En la fotografía de arriba está el presente de la familia. Ha cambiado el marco. Ya no es Sanzoles, ahora es Zamora. Detrás del grupo, el Duero se muestra cantarín, alegre a pesar de que Agosto chupa y chupa sin parar, que es insaciable. Los colorines se imponen. El objetivo de la cámara está lleno de figuras sonrientes, bien alimentadas. Aquí no hay miseria, todo lo contrario. El tiempo ha sido benigno con el vestuario y los cuerpos. Ya no solo están los Puga, también aparecen acompañantes. El mundo se ha abierto. Y si entráramos en la conciencia del grupo veríamos que ya no preocupa el tener viandas mañana sobre la mesa ni si la tierra ha perdido el tempero. Otras son las preocupaciones. Quizás lo único que se mantiene es el espíritu, que no es poco.

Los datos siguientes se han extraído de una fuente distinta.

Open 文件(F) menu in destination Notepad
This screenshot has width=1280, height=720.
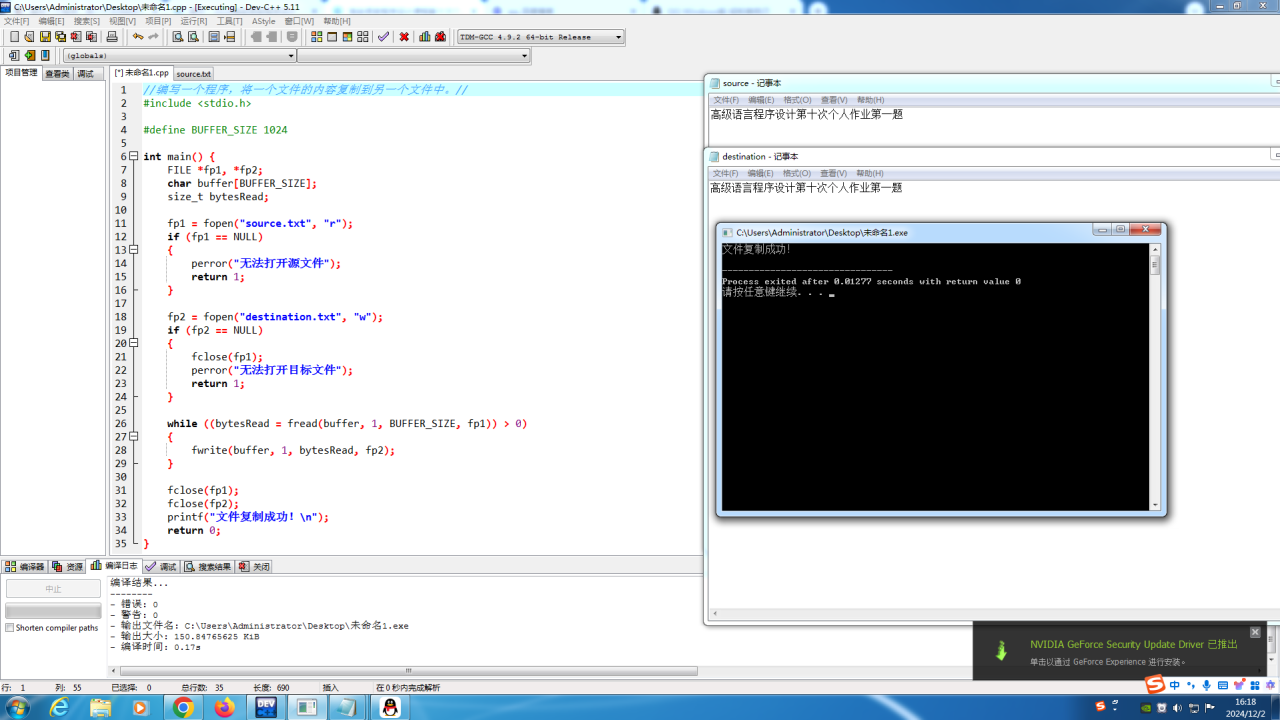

Los Puga acabaron la fiesta con el ánimo de institucionalizarla y celebrarla todos los años. El primer encuentro de primos sirvió de homenaje a quienes dieron a conocer el apellido. Hubo orgullo y música, que también hay una vena de pentagrama en esta familia. Y de flamenco, verdad Luis. Los recuerdos se lavan con recuerdos y con la necesidad de seguir viviendo.